A general framework for the mechanical response of metallic glasses during strain-rate-dependent uniaxial compression

Experimental data on compressive strength σ_max versus strain rate for metallic glasses undergoing uniaxial compression shows varying strain rate sensitivity. For some metallic glasses, σ_max decreases with increasing strain rate while for others, σ_max increases with increasing strain rate, and for certain alloys σ_max versus strain rate is nonmonotonic. To understand their strain rate sensitivity, we conduct molecular dynamics simulations of metallic glasses undergoing uniaxial compression at finite strain rates and coupled to heat baths with a range of temperatures T₀ and damping parameters b. In the T₀→0 and b→0 limits, we find that the compressive strength σ_max versus temperature T obeys a “chevron-shaped” scaling relation. In the low strain-rate regime, σ_max decreases linearly with increasing T, whereas σ_max grows as a power-law with decreasing T in the high strain-rate regime.
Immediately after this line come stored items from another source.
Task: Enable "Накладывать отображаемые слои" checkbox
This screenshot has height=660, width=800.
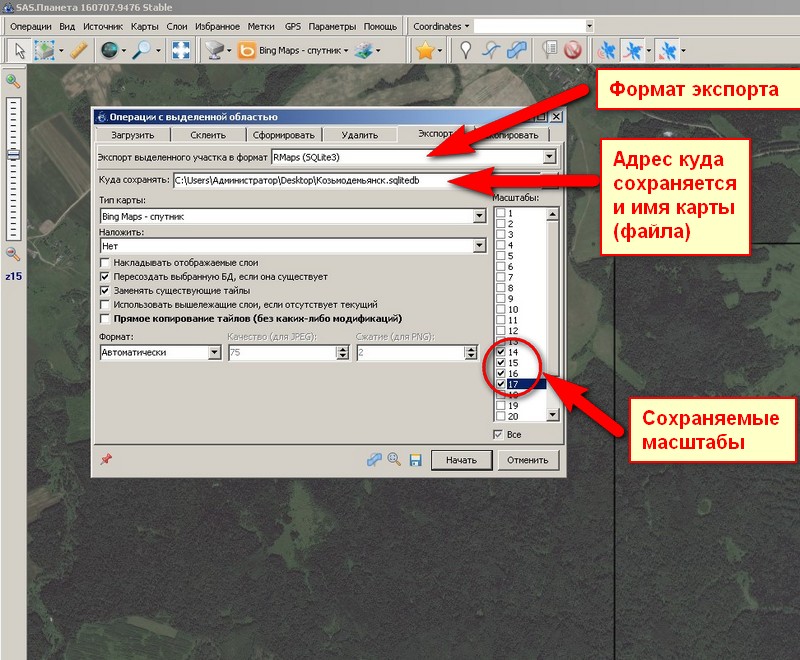Action: (x=105, y=262)
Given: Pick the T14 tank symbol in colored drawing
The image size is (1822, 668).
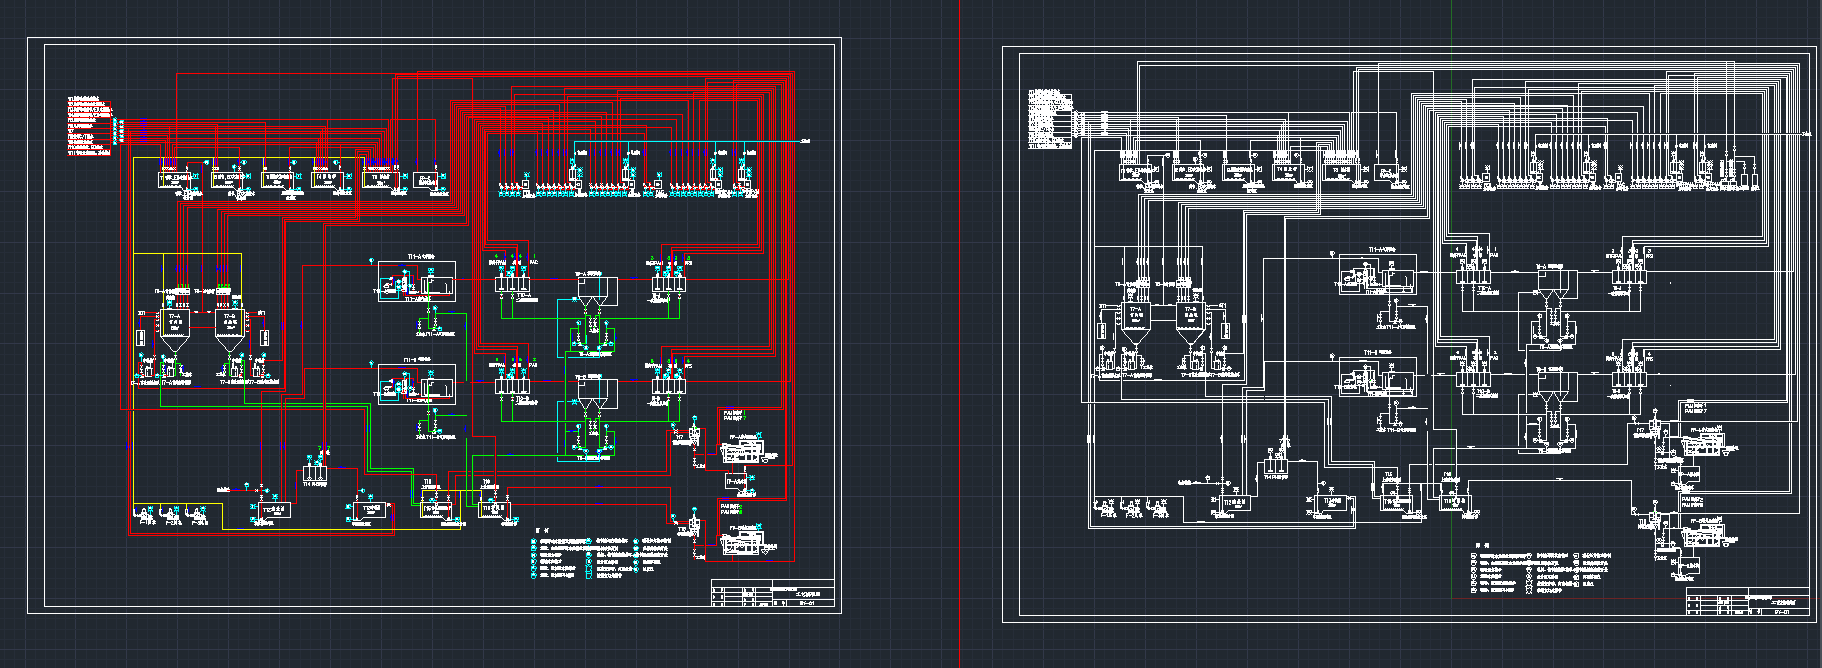Looking at the screenshot, I should pos(316,475).
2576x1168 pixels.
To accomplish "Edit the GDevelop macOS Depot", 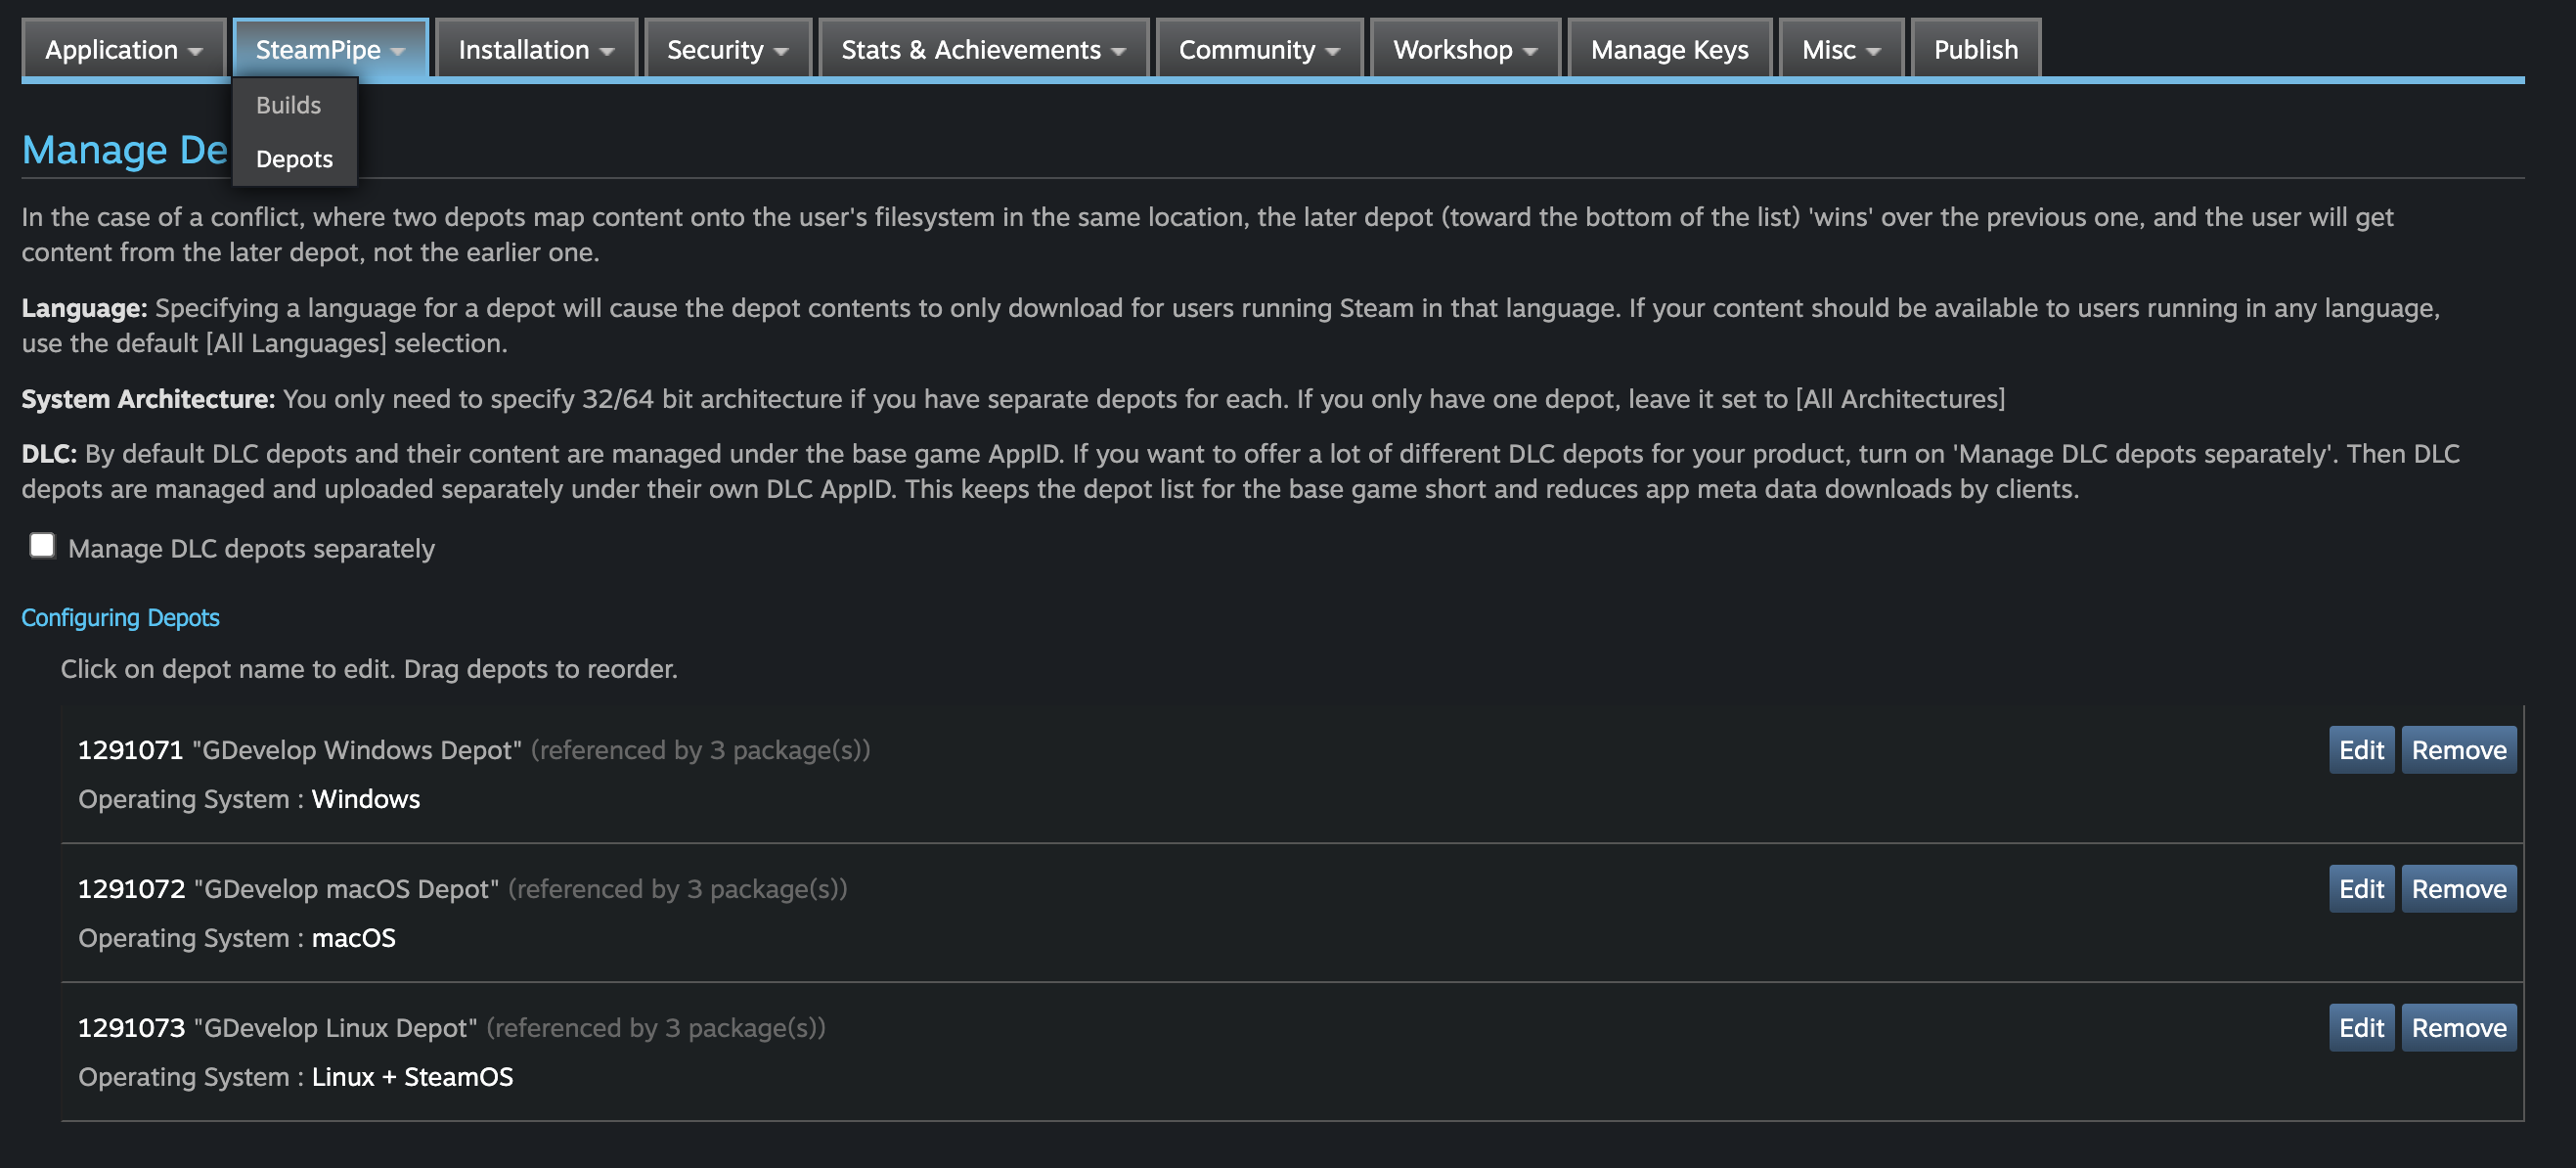I will (2360, 889).
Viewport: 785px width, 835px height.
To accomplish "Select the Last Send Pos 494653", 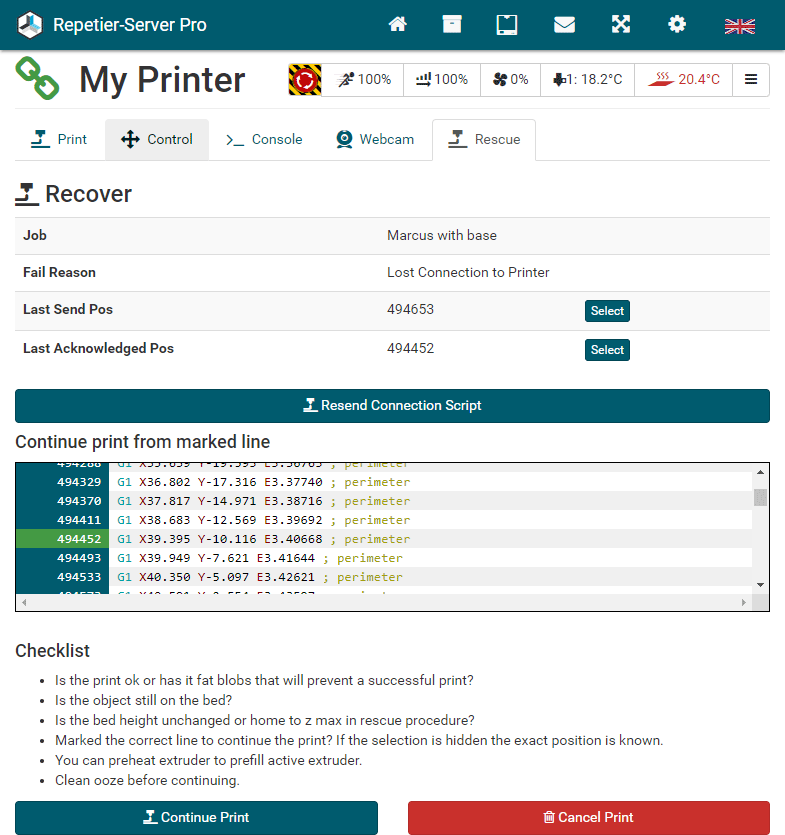I will click(x=607, y=311).
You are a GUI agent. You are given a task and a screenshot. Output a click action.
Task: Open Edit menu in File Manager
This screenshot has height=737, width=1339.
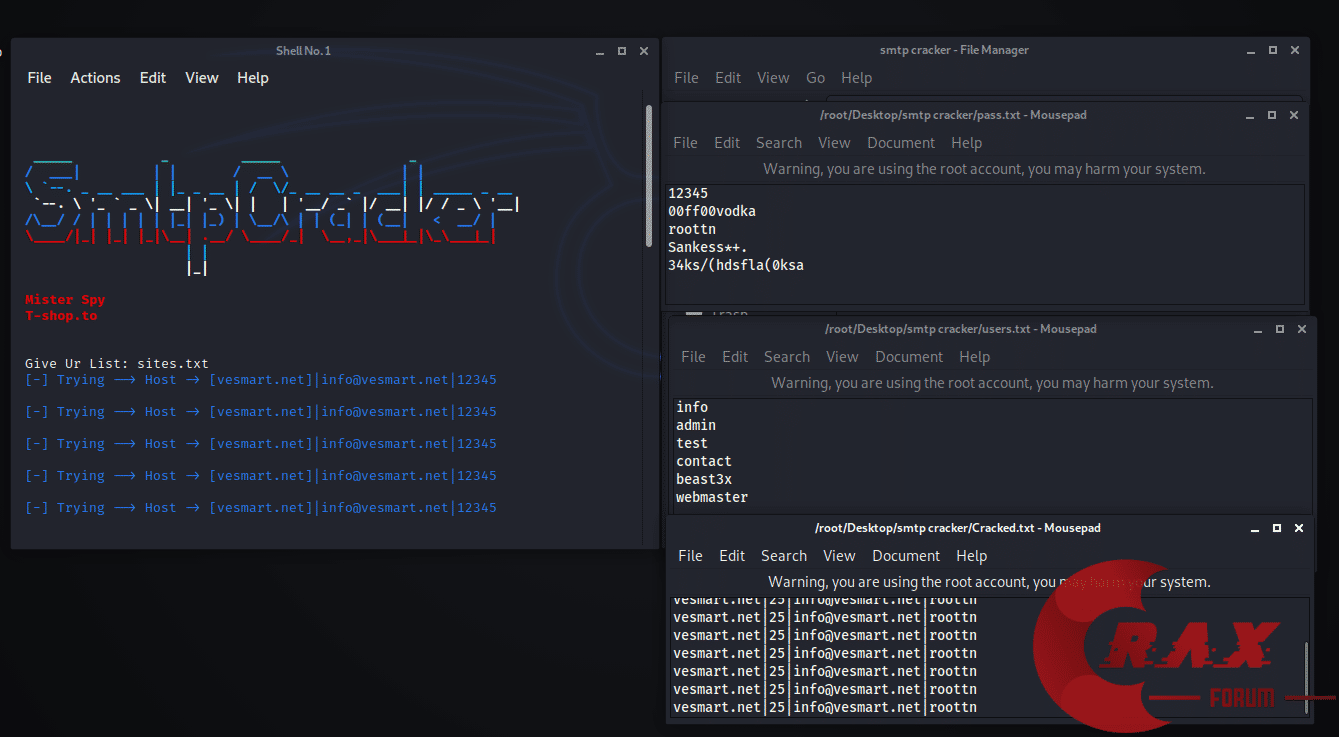[x=728, y=78]
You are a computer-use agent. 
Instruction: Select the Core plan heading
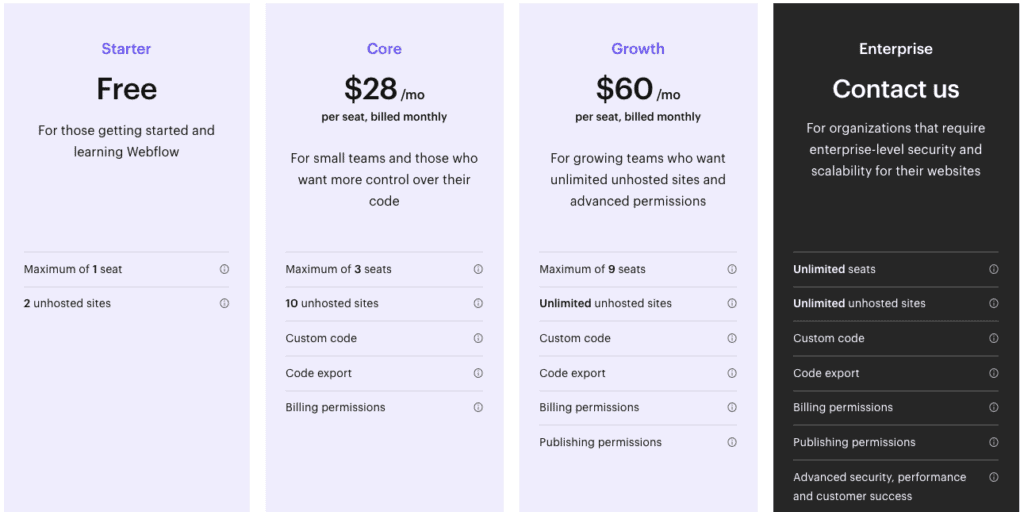pyautogui.click(x=384, y=48)
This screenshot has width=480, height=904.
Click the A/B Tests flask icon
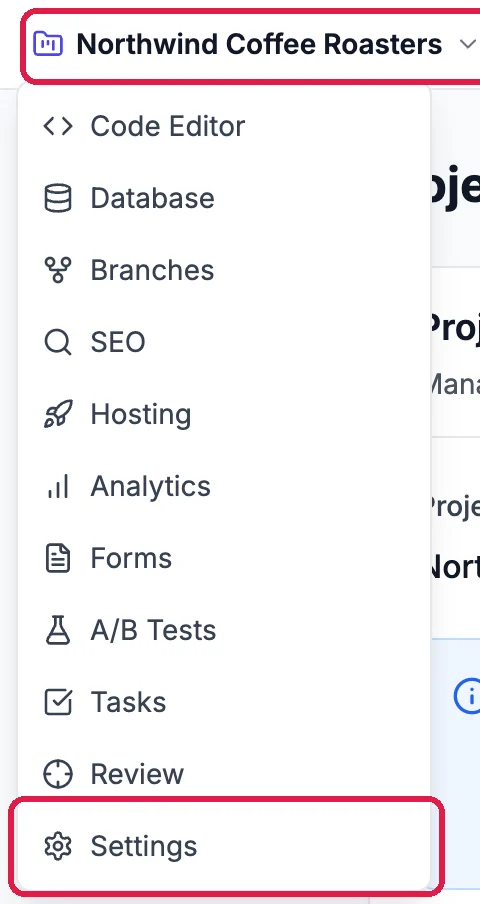click(x=58, y=630)
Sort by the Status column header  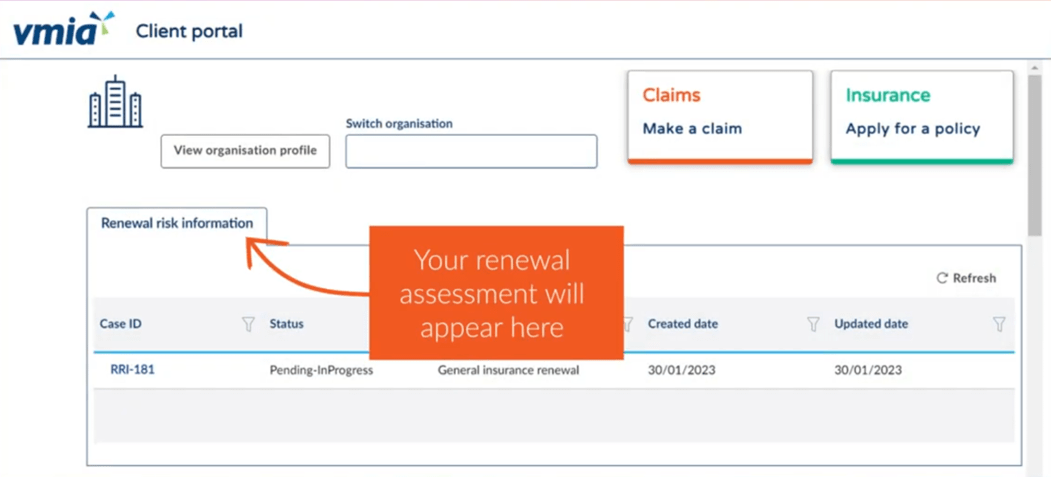click(x=287, y=324)
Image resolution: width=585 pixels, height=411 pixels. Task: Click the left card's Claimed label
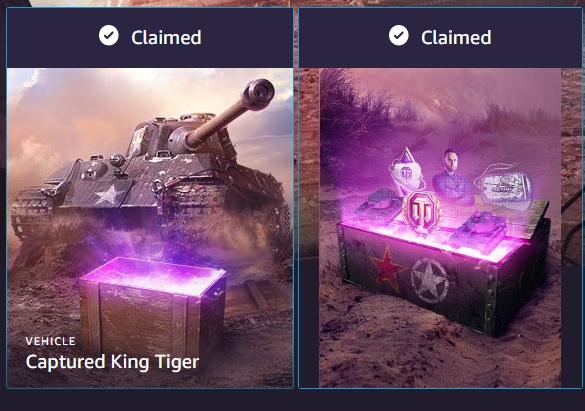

For T₀>0, σ_max(T) deviates from the scaling curve at low strain rates, but σ_max(T) rejoins the scaling curve as the strain rate increases. Enhanced dissipation reduces compression-induced heating, which causes σ_max(T) to deviate from the b→0 scaling behavior for intermediate strain rates, but σ_max(T) converges to the high strain-rate power-law scaling behavior at sufficiently high strain rates. Determining σ_max(T) as a function of b and T₀ provides a general framework for explaining the strain rate sensitivity of metallic glasses under compression.